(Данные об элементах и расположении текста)
━━━
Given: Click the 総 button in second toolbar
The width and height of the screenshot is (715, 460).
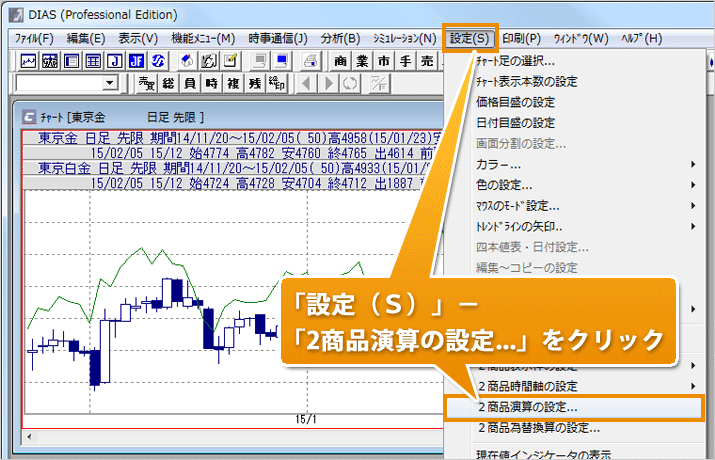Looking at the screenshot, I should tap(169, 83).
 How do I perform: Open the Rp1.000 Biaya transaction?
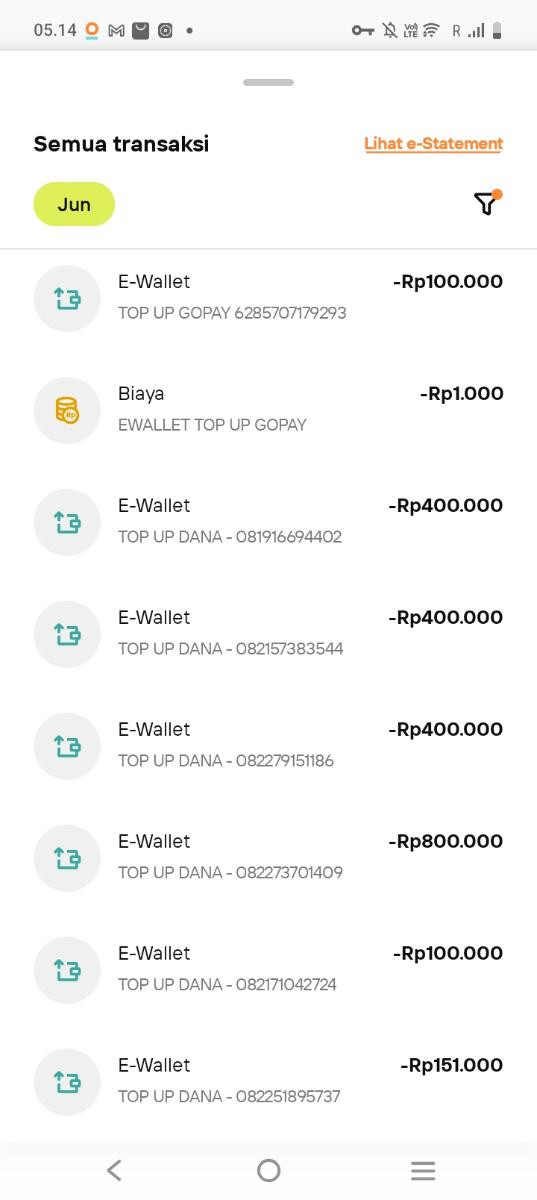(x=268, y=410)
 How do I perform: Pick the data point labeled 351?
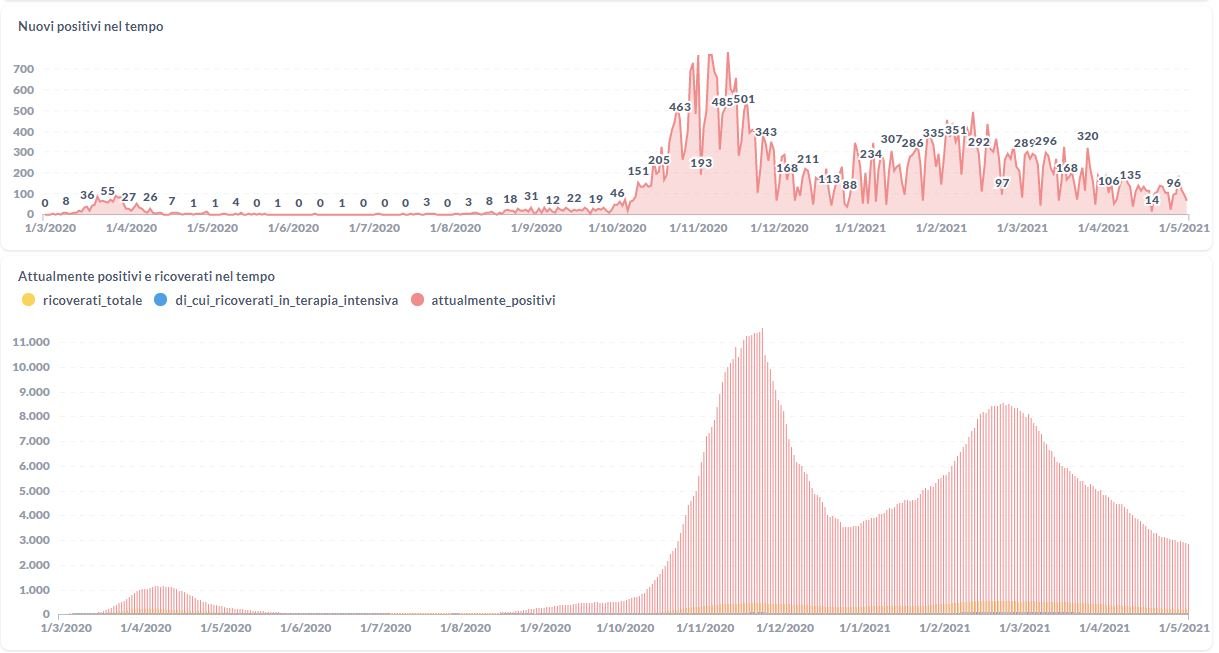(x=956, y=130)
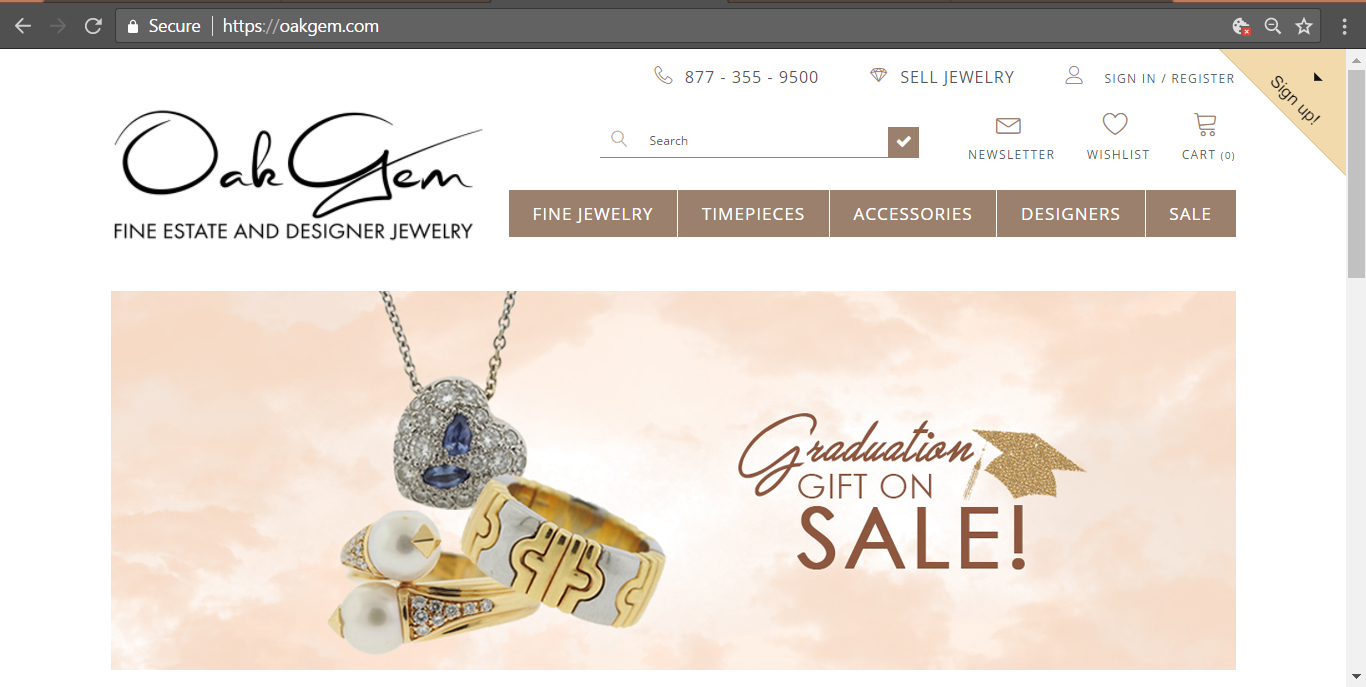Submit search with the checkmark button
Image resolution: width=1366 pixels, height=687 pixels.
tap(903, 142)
━━━
ЧТО СДЕЛАТЬ: Отредактируйте все строки выше: замените «How do I perform» на «How can I do», остальное не меняйте. Изображения в ответ не включайте.

ПОЛНЫЙ ОТВЕТ:
Given: Click the 総 button in second toolbar
The width and height of the screenshot is (715, 460).
Looking at the screenshot, I should tap(169, 83).
 How can I do: Open the Rp1.000 Biaya transaction?
(x=268, y=410)
 How can I do: Pick the data point labeled 351?
(x=956, y=130)
Submit search with the checkmark button
Image resolution: width=1366 pixels, height=687 pixels.
tap(903, 142)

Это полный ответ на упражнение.